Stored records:
= Beginning of Section =
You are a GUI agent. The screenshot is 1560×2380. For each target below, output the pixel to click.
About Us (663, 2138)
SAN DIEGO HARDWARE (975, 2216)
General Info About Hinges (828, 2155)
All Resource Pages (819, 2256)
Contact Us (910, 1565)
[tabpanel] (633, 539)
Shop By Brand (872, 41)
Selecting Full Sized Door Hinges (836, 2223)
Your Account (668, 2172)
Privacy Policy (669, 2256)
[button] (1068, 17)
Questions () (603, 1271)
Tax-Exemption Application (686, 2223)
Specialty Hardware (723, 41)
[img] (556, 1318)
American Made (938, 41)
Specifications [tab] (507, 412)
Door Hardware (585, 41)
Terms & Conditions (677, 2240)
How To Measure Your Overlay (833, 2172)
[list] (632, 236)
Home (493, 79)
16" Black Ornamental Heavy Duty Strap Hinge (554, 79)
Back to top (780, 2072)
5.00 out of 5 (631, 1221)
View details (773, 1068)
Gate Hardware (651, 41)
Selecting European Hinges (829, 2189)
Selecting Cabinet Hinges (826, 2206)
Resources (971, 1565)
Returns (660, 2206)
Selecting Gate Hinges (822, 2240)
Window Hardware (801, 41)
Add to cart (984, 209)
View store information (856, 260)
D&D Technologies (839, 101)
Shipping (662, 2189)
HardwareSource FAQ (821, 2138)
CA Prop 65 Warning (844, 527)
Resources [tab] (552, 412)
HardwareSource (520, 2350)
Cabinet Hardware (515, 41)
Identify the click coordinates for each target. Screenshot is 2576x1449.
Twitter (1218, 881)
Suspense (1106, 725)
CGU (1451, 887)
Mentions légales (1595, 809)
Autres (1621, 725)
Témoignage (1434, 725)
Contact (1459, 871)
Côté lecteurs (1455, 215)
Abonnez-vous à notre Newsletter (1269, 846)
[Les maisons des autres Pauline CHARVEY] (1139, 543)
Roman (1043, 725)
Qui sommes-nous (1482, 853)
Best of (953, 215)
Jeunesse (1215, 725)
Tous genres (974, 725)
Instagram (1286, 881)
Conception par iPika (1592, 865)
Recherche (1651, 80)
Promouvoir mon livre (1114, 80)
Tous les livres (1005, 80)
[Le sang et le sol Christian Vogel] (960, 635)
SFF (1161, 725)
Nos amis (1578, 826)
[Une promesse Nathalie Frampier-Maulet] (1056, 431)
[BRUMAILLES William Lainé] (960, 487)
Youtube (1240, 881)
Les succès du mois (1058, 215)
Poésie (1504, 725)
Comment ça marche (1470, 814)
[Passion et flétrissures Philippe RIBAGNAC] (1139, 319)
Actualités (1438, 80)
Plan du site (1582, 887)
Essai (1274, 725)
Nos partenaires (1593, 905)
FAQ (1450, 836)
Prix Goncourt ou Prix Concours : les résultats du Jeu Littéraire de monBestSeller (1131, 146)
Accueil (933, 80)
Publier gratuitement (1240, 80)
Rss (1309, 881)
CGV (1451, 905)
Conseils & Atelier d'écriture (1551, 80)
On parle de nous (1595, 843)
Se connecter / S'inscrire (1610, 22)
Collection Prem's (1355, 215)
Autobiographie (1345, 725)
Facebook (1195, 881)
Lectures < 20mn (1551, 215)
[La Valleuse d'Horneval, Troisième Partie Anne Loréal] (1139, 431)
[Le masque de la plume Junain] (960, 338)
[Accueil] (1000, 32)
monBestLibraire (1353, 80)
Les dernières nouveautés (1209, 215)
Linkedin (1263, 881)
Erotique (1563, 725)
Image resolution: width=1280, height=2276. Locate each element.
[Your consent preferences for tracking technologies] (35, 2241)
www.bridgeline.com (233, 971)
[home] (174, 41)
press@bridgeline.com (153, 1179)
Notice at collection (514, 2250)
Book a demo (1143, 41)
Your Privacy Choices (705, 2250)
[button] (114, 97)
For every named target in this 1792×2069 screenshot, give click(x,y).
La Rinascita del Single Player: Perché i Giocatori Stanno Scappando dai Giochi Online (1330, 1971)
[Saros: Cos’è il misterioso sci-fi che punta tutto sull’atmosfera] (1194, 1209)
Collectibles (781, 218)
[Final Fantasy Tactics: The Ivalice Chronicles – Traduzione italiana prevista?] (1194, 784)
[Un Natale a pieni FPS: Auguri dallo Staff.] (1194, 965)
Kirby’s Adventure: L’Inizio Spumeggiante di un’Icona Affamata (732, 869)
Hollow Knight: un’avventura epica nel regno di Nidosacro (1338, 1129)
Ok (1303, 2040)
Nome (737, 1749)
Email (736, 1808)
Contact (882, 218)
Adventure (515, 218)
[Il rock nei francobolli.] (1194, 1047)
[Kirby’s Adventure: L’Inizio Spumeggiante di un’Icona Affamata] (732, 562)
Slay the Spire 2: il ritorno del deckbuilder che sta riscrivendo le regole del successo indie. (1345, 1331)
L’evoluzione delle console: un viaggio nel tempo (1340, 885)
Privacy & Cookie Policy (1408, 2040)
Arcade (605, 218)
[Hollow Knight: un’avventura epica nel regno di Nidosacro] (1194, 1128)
= End of Section =
All lines above from the one containing "Tous les livres (1005, 80)" to the one containing "Se connecter / S'inscrire (1610, 22)" must be repeated exactly, both lines included, and no others.

**RESULT OF THE EXERCISE**
Tous les livres (1005, 80)
[Le sang et le sol Christian Vogel] (960, 635)
SFF (1161, 725)
Nos amis (1578, 826)
[Une promesse Nathalie Frampier-Maulet] (1056, 431)
[BRUMAILLES William Lainé] (960, 487)
Youtube (1240, 881)
Les succès du mois (1058, 215)
Poésie (1504, 725)
Comment ça marche (1470, 814)
[Passion et flétrissures Philippe RIBAGNAC] (1139, 319)
Actualités (1438, 80)
Plan du site (1582, 887)
Essai (1274, 725)
Nos partenaires (1593, 905)
FAQ (1450, 836)
Prix Goncourt ou Prix Concours : les résultats du Jeu Littéraire de monBestSeller (1131, 146)
Accueil (933, 80)
Publier gratuitement (1240, 80)
Rss (1309, 881)
CGV (1451, 905)
Conseils & Atelier d'écriture (1551, 80)
On parle de nous (1595, 843)
Se connecter / S'inscrire (1610, 22)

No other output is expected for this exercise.